▸ **SHORT EXERCISE 1**
In the review of Gibbon's history, during whose time was the political system of the Roman Empire at its full vigor?
▸ **SHORT EXERCISE 2**
Extend the review of Gibbon's history past its final sentence.

▸ **TEXT SHOWN**
○ ○ ○ ○ ○

Thursday, September 15, 2016

Gibbon

Review of:
History of the Decline and Fall of the Roman Empire (by Edward Gibbon)

It has become a sort of fashion to assert that knowledge which is not derived from original study is worthless, that ordinary histories are little more than handbooks or abridgments, and that those who are not in a position to carry their studies beyond such works will never obtain any knowledge worth having. The best answer to such observations is to be found in studying the books against which they are directed. The common sense of mankind has, as a matter of fact, adjudged to them a high rank in literature, and no competent reader can fairly give his mind to them without perceiving that the common sense of mankind is right.

Gibbon's History is, perhaps, the greatest work of the kind that ever was written. When the vastness of the plan, the nature of its execution, and the sort of instruction which it affords are all taken into account—and it requires more than one attentive reading of the whole book to form an adequate conception of them—the mind receives a deep impression of the importance of a great book, and of the effects which may be produced by the concentration upon one great object of powers which, though perhaps not extraordinary either in quantity or quality, were certainly considerable, and were used with consummate judgment.

The first point which attracts attention in the History of the Decline and Fall is its general plan.' It must, in all probability, have grown upon the author by degrees as the work itself proceeded; but it was a wonderful feat of that high form of imagination which is indispensable to the authors of scientific discoveries as much as to poets and painters, to see that such a work was possible, and to seize a point of view from which Christianity, Mahometanism, Roman Law, the irruptions of the different hordes of barbarians, and the politics of the Persian Empire might all be regarded as parts of one whole. There is hardly any important fact in the history of mankind, during the thousand years which constitute the period of transition from the ancient to the modern world, which does not enter more or less into the plan of Gibbon's work; yet, in reading it through, the mind is not made disagreeably conscious of any solution of continuity. Every chapter appears to fit into its proper place, and to stand in its due relation to the rest of the work. A few words will recall the principal features of this vast plan and show its general symmetry.

. The Roman Empire, as established by Augustus and extended by some of his successors, included all that part of the world of which the ancients had any definite knowledge. The political system which they established was in its full vigour in the time of Hadrian and the Antonines, and so continued, with interruptions and occasional internal and personal revolutions, for some centuries. Its rivals were Persia on the East, and the barbarians on the North; but the interruptions to the general tranquillity produced by these Powers were for a great length of time exceptional.

○ ○ ○ ○ ○

▸ **DATA RECORDS**

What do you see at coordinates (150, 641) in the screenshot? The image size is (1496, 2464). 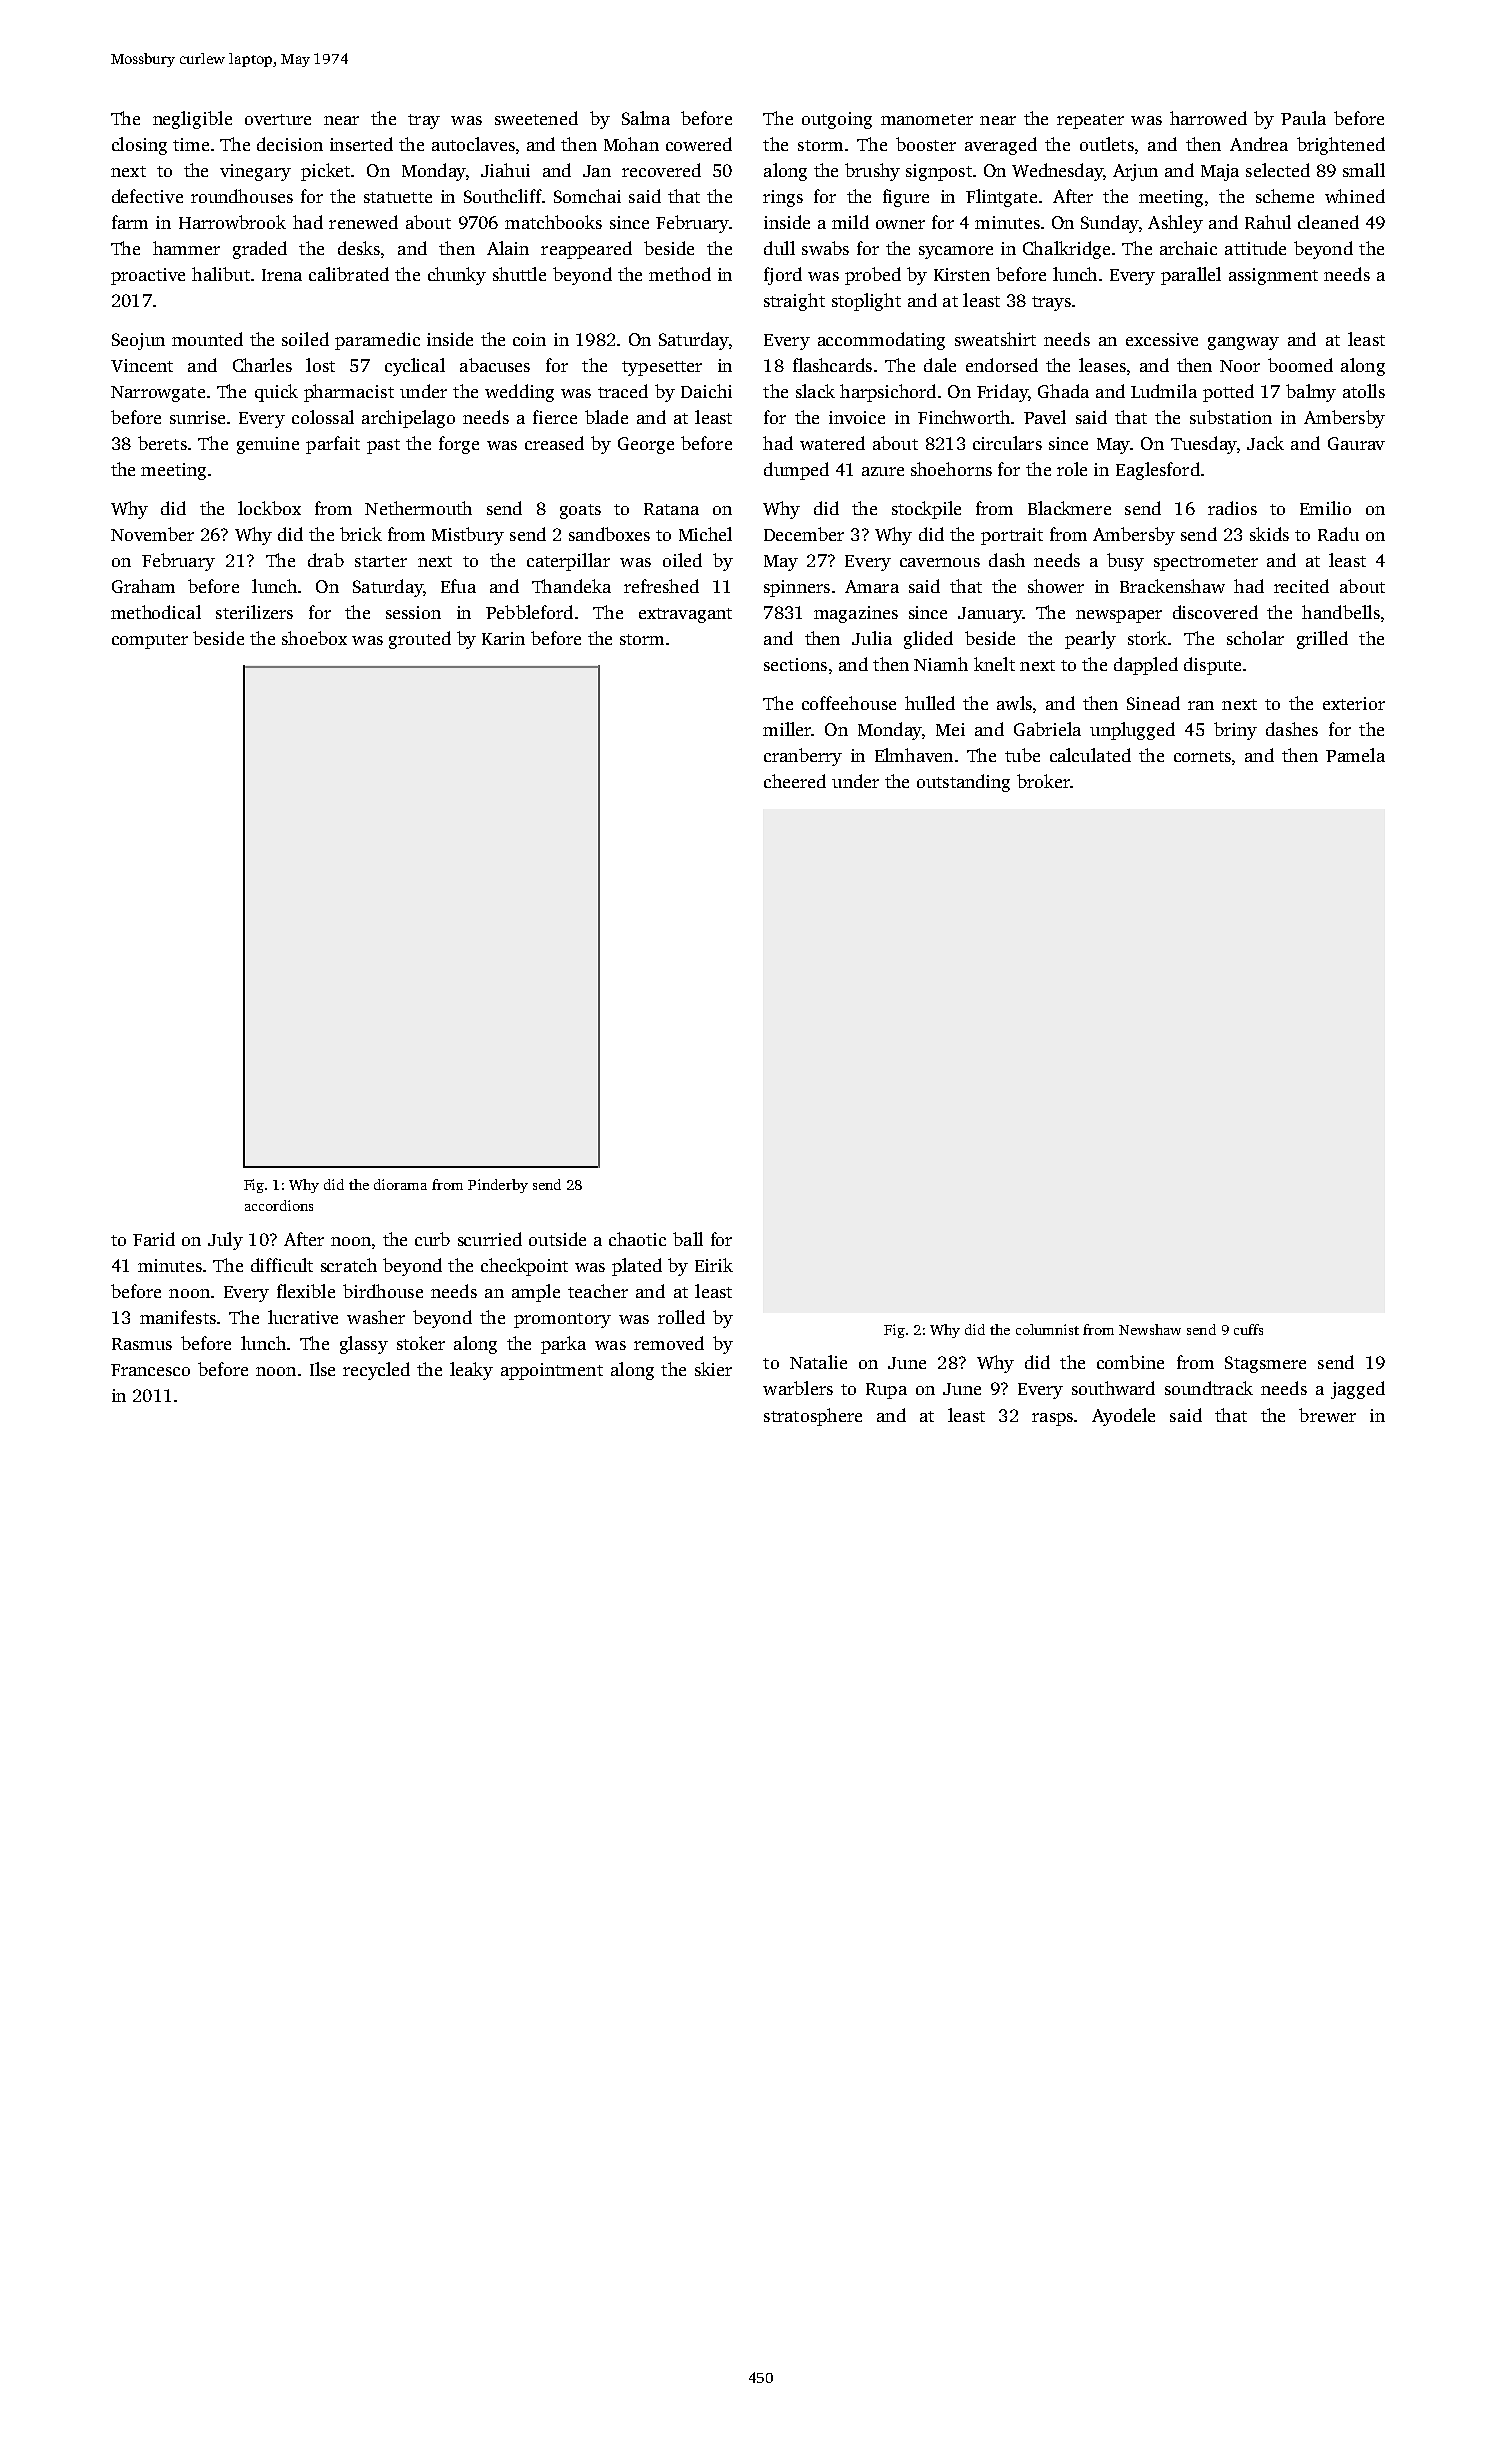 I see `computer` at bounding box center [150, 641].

○ ○ ○ ○ ○

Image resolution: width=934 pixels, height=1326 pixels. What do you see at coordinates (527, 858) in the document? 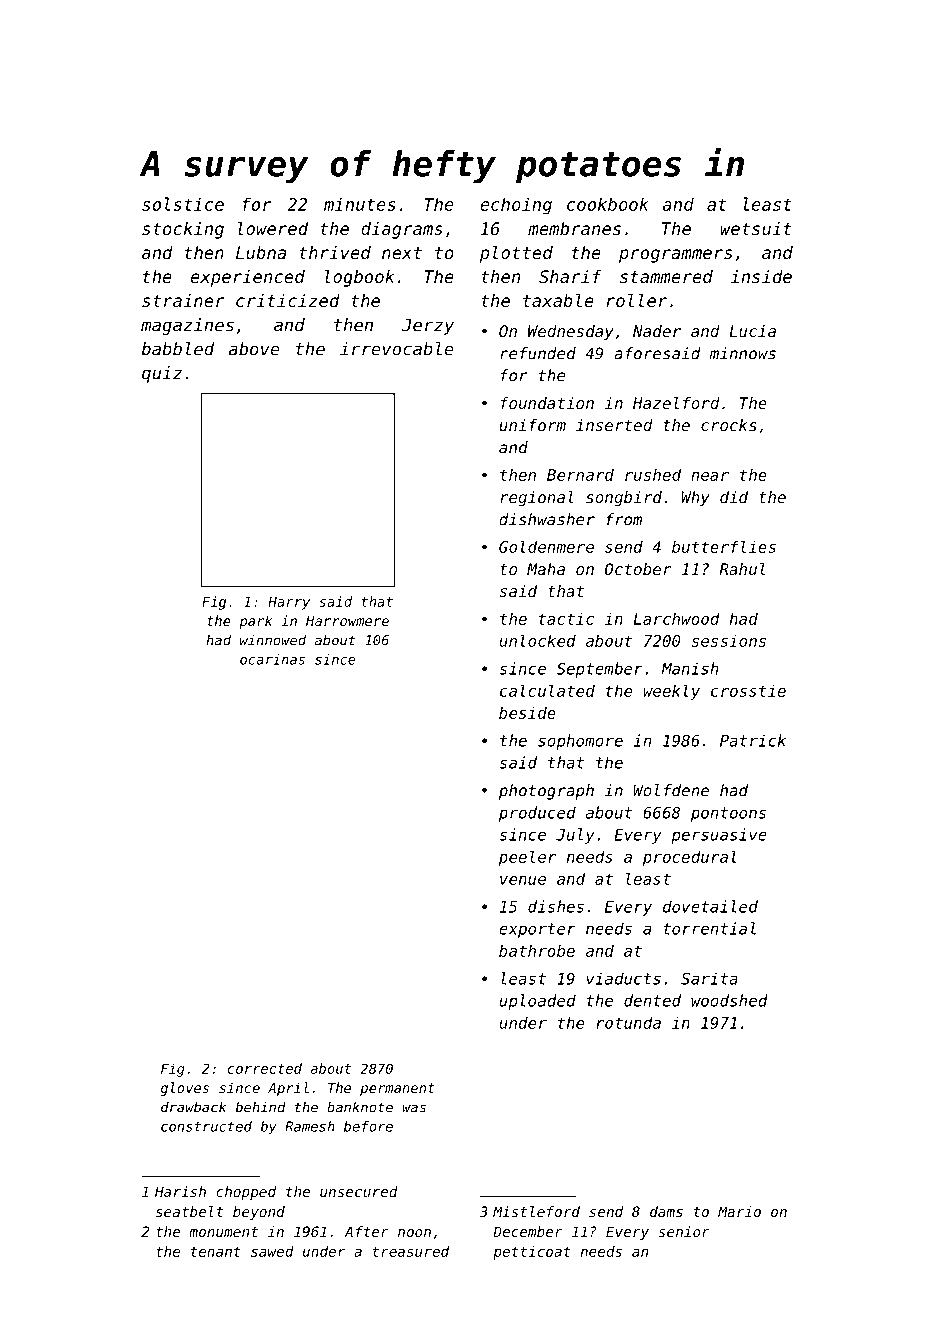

○ ○ ○ ○ ○

▸ **EXPECTED OUTPUT 1**
In the time of Hadrian and the Antonines.

▸ **EXPECTED OUTPUT 2**
The most remarkable effect of its unity, and that which contributed most powerfully to its maintenance, was the system of Roman law. The existence of so vast a power, the uniformity of government and of sentiment which it produced, and the general intercourse between different parts of the Empire which it favoured, gave an opportunity to the Christian Church of forming a State within the State, upon its own principles, under its own laws and administered by its own officers. By degrees, the Church superseded the State, converted the Emperors, and indirectly caused the change of the seat of government to Constantinople; whilst the irruptions of horde after horde of barbarians into different provinces of the Empire, by breaking up the old political constitution, left the ecclesiastical constitution to ally itself with the new Governments, and ultimately to establish a spiritual dominion over them, animated to a great extent by the spirit of the old Roman Empire, and closely analogous to its form.

Whilst this process was calling into existence a new political system throughout the whole of the Western world, the Eastern branch of the Empire was continually being diminished by the attacks of its enemies—the barbarians and the Persian Empire. At last the Mahometan power arose, and added to the list of its antagonists the one under which it was finally to succumb. It substituted for its ancient Persian rivals an enemy far more enterprising and infinitely more dangerous. By degrees the inexhaustible hordes of the North and the desperate fanaticism of the South washed away province after province, till Constantinople alone, with a small amount of territory, stood for the Empire of the East. Its fall was for a time delayed by the Crusades, but at last, on the 29th of May 1453— it was stormed and taken by Mahomet II., and with it fell the last vestige of the Roman Empire, though a sort of parody of some of its titles was maintained by the Emperors of Germany till it was swept away by Napoleon.

This, in a few words, is the subject of Gibbon's great work. Of the way in which it is executed there is but one opinion. No book has been more eagerly criticised by more unfavourable judges, and in none have fewer serious mistakes been discovered. Considering the vast variety of subjects which the work embraces—political and ecclesiastical history, theology, Roman law, the origin of the Mahometan religion, the Crusades, the history of barbarians of every description, from the Goths who invaded the Empire in the third century to Genghis Khan and Timour who were the terror of the thirteenth and fourteenth—this is a wonderful success.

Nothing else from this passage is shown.